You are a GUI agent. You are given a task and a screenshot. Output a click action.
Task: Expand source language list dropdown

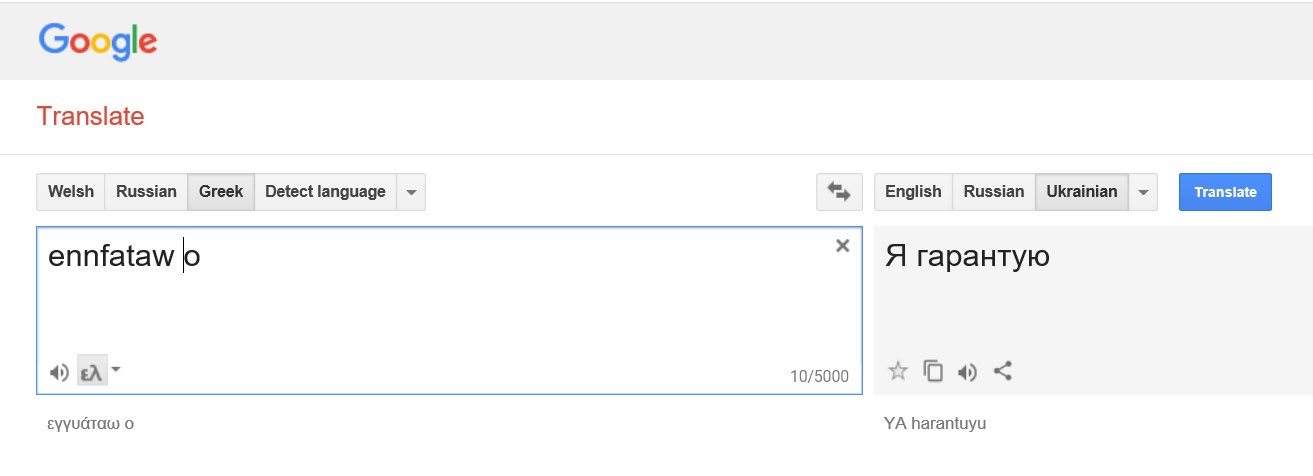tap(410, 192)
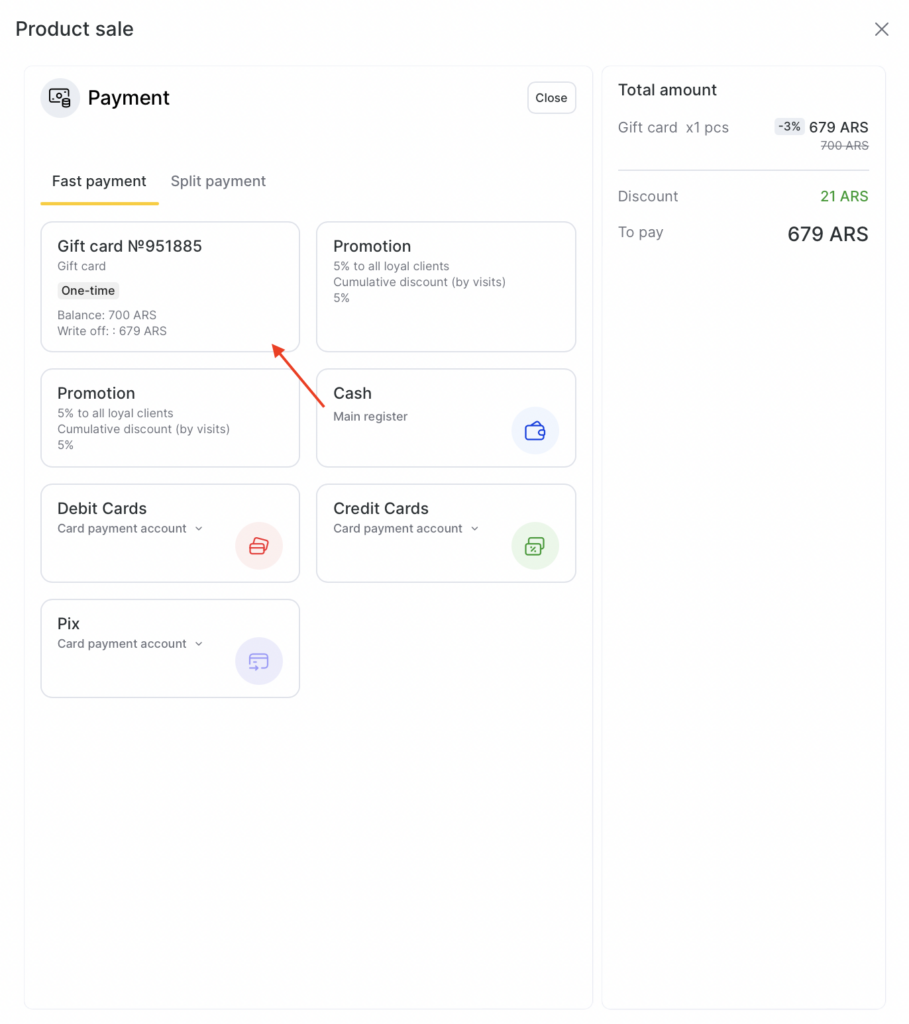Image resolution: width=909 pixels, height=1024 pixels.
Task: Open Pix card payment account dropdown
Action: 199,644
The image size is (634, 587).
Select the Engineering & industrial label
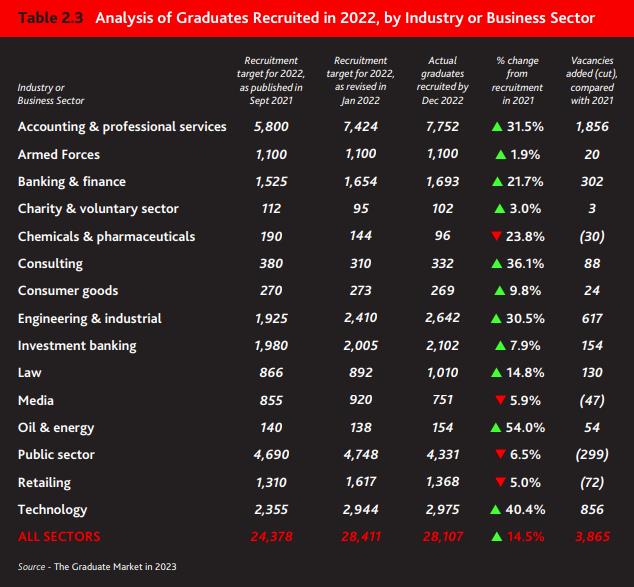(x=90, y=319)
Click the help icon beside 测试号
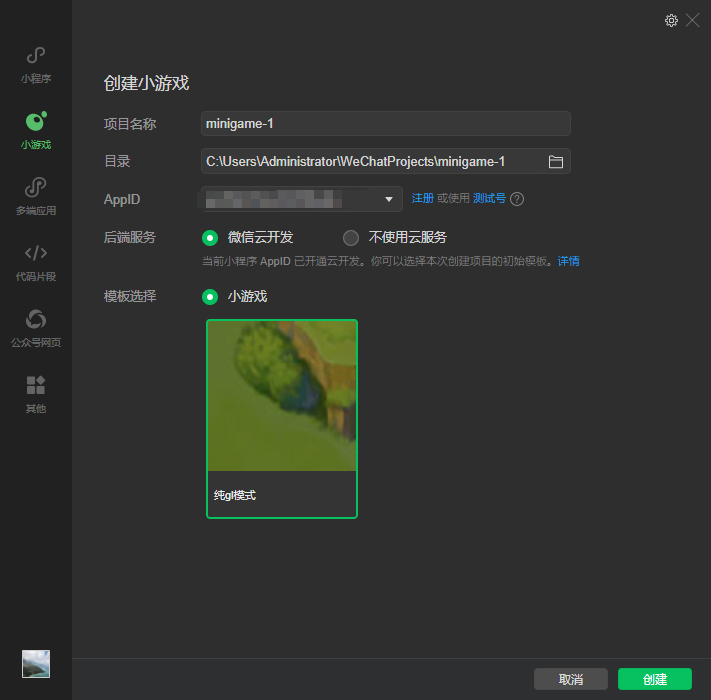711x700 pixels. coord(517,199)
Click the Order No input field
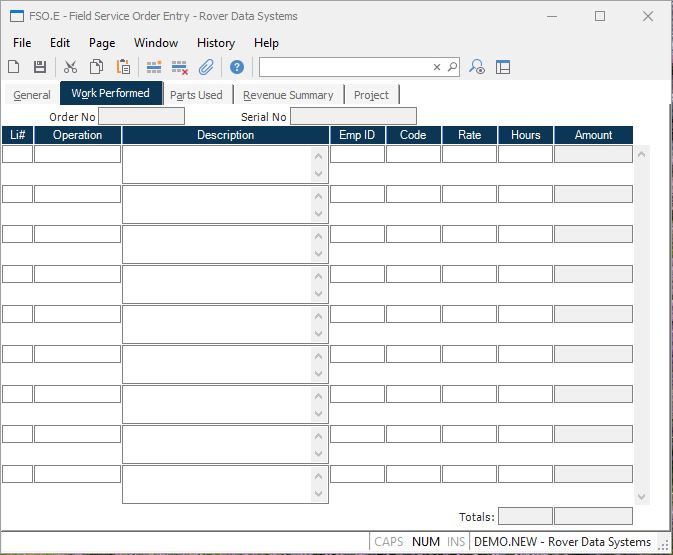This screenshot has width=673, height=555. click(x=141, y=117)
* * *
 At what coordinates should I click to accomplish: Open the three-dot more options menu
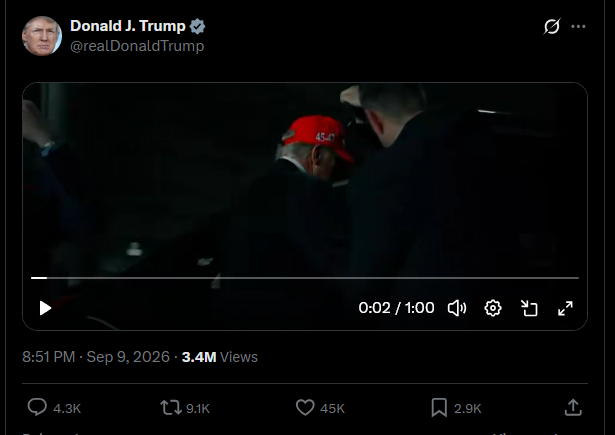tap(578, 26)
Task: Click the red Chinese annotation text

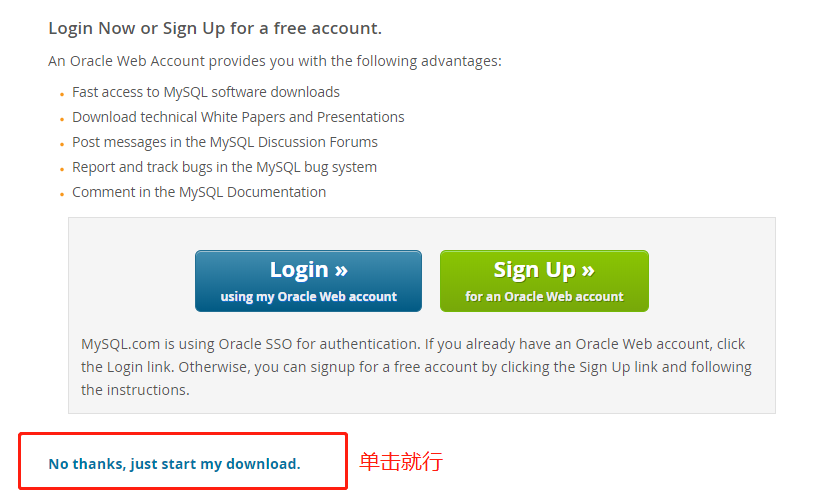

[Instructions for the task] Leaving out each picture, repeat exactly the lines above from the one that contains "At what coordinates" through the one that contains "Task: Click the red Chinese annotation text".

[Finished exercise]
 At what coordinates should I click to accomplish: Open the three-dot more options menu
tap(578, 26)
Task: Click the red Chinese annotation text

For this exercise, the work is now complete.